The mathematics of singularities was the topic of ESF workshop 'Singularities In Mechanics: Description And Formation', held in Paris during January 2008
It often turns out there is more to commonplace everyday events than meets the eye.
The folding of paper, or fall of water droplets from a tap, are two such events, both of which involve the creation of singularities requiring sophisticated mathematical techniques to describe, analyse and predict.
On the positive side, there is much in common between many such singular events across the whole range of scales, from microscopic interactions to the very formation of the universe itself during the Big Bang.
In the past these seemingly unconnected events involving singularities have tended to be studied in isolation by different scientists with relatively little interaction or exchange of ideas between them.
Singularities occur at a point of cut off, or sudden change, within a physical system, as in formation of cracks, lightning strikes, creation of ink drops in printers, and the breaking of a cup when it drops.

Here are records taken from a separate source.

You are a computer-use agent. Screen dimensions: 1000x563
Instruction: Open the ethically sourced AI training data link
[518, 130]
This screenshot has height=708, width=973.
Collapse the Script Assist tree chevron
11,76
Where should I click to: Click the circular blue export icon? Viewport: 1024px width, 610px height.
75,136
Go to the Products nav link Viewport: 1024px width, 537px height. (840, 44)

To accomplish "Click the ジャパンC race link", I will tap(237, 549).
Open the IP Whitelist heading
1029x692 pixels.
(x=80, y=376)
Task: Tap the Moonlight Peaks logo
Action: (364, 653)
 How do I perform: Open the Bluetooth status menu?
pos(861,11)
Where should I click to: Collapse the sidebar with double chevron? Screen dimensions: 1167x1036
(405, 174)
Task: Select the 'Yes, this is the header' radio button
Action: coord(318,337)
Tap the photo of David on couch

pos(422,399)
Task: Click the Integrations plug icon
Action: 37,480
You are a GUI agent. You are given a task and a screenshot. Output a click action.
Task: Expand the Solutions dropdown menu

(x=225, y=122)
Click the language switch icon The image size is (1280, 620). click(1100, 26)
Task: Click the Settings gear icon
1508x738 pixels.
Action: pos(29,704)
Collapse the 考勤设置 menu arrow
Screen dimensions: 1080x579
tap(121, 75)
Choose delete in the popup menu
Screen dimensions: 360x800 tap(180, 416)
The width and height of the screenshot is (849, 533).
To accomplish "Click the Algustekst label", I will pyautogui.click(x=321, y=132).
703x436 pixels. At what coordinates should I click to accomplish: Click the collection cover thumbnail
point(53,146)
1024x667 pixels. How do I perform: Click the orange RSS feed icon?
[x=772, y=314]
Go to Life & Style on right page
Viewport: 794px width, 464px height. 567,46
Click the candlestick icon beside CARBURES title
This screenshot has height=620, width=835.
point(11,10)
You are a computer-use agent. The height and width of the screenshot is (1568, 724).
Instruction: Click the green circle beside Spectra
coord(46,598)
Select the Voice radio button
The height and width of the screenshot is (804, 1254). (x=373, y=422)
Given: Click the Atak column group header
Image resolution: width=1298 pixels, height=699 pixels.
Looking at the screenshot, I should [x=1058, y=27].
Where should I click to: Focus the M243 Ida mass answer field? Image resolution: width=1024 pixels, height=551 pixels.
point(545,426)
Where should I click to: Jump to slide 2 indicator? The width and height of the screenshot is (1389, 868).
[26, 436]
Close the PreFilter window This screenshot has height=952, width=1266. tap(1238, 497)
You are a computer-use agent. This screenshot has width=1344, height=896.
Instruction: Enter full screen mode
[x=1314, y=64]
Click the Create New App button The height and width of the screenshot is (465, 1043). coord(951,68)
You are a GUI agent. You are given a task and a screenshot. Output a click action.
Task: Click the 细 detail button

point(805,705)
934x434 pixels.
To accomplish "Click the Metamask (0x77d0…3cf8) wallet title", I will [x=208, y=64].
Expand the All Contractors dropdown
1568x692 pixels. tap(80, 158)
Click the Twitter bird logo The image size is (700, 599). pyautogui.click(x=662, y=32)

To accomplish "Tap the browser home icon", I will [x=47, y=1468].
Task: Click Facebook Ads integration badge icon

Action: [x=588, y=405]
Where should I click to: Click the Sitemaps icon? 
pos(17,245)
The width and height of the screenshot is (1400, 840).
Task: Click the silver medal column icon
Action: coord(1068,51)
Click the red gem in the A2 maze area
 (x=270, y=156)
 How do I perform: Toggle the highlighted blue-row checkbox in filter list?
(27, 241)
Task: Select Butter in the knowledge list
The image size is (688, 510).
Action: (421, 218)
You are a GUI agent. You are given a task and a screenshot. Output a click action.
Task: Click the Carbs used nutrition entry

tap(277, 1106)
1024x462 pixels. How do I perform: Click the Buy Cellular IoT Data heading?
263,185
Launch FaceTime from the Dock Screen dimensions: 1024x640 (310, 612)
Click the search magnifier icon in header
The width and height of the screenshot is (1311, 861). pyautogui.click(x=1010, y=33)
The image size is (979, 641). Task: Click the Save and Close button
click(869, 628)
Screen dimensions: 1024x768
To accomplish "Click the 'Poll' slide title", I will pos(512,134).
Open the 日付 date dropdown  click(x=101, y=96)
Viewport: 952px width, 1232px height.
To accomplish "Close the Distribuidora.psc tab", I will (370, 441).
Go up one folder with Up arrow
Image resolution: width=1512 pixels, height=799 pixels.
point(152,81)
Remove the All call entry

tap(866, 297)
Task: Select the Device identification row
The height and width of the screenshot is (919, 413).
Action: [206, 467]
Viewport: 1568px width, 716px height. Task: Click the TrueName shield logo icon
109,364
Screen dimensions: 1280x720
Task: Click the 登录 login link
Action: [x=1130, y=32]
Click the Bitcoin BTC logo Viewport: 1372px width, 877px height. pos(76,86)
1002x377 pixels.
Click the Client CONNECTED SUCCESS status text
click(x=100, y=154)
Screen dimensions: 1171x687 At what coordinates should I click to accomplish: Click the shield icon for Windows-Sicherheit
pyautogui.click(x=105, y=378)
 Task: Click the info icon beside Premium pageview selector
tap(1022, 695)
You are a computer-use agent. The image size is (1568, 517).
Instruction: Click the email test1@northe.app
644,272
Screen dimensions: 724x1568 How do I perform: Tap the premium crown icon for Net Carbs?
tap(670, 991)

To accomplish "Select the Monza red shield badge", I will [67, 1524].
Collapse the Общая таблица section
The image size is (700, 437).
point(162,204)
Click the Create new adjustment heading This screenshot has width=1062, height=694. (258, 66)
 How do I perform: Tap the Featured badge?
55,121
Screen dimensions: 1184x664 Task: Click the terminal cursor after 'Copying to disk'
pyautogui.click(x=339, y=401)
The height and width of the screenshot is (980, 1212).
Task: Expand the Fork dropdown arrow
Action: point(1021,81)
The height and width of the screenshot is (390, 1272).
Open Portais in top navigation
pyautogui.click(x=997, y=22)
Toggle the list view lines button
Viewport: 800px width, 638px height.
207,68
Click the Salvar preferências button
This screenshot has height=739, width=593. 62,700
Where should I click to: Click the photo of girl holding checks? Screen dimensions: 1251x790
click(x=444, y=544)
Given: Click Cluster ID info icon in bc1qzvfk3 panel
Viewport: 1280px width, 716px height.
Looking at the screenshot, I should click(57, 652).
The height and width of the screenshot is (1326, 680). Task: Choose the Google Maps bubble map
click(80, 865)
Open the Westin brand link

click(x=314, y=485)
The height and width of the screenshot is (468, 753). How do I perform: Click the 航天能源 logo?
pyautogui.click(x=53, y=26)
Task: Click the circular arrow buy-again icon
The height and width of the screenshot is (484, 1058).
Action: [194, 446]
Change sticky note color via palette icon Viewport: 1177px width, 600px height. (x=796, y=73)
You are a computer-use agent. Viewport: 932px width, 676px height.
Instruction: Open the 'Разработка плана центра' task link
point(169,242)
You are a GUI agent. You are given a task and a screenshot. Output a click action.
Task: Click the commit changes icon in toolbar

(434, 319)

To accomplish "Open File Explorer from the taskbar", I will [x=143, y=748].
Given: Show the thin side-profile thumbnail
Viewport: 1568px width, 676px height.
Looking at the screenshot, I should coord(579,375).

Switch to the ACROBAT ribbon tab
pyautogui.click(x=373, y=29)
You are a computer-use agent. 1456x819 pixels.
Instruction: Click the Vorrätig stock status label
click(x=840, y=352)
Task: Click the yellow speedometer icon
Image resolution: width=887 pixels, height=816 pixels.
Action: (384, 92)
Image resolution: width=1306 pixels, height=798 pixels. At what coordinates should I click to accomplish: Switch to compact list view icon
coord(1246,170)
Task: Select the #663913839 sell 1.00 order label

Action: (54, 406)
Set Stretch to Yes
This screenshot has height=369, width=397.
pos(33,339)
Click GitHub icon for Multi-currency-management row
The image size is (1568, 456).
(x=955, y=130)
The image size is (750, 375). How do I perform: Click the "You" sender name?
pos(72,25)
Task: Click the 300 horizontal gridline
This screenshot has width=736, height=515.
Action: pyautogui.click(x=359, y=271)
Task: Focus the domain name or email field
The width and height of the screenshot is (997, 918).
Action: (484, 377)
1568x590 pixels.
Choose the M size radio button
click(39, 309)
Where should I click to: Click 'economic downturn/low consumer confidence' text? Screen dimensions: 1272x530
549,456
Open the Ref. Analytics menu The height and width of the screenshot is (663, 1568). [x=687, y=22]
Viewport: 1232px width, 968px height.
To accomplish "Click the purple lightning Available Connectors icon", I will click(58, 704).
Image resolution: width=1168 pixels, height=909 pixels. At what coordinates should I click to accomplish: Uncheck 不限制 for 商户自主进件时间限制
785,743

Improved understanding of the underlying mathematics would have many benefits, for example in making materials of all kinds that are more resistant to cracking or breaking.
A recent workshop organised by the European Science Foundation (ESF) represented one of the first attempts to unify the field of singularities by bringing together experts in the different fields of application from astronomy to nanoscience, to develop common mathematical approaches.
"Singularities represent a subject that cuts across disciplines and specializations, such as experimental physics, theoretical physics, and rigorous mathematical proofs," noted the workshop's convenor Jens Eggers.
"This workshop very much reflected this fact, as we had speakers from very different backgrounds".
The workshop confirmed that most if not all singular events in the universe, ranging from microscopic cracks to the Big Bang, share one important property known as self-similarity.
This means that under magnification the event looks almost the same.
For example a crack in a piece of plastic exhibits the same jagged structure when magnified say 100 times.
This enables common mathematical approaches to be applied.
However it is also true that the "devil lies in the detail" when it comes to comparing different types of singularity.
In other words different systems might have some common features such as self-similarity, but also unique aspects that require specialised study.
One aim of the workshop therefore was to identify the common methods that could be applied as a foundation for more detailed specific study of a particular type of singularity.
This was reflected in the wide range of systems discussed.
One such system, dealing with cracks in structures or rock formations, was presented by Jay Fineberg from the Hebrew University in Jerusalem.
He talked about new experiments involving gels, allowing the structure of the crack to be determined in great detail down to very small microscopic dimensions, yielding some unexpected findings.
"In particular, the structure of a crack is often more complicated than anticipated.
"Instead of one single crack path, the crack splits and has many small side branches, which appear to have complicated, if not fractal, structure," said Eggers.
Fractal structure here means much the same as self-similarity, involving a geometrical pattern that looks unchanged under magnification or reduction.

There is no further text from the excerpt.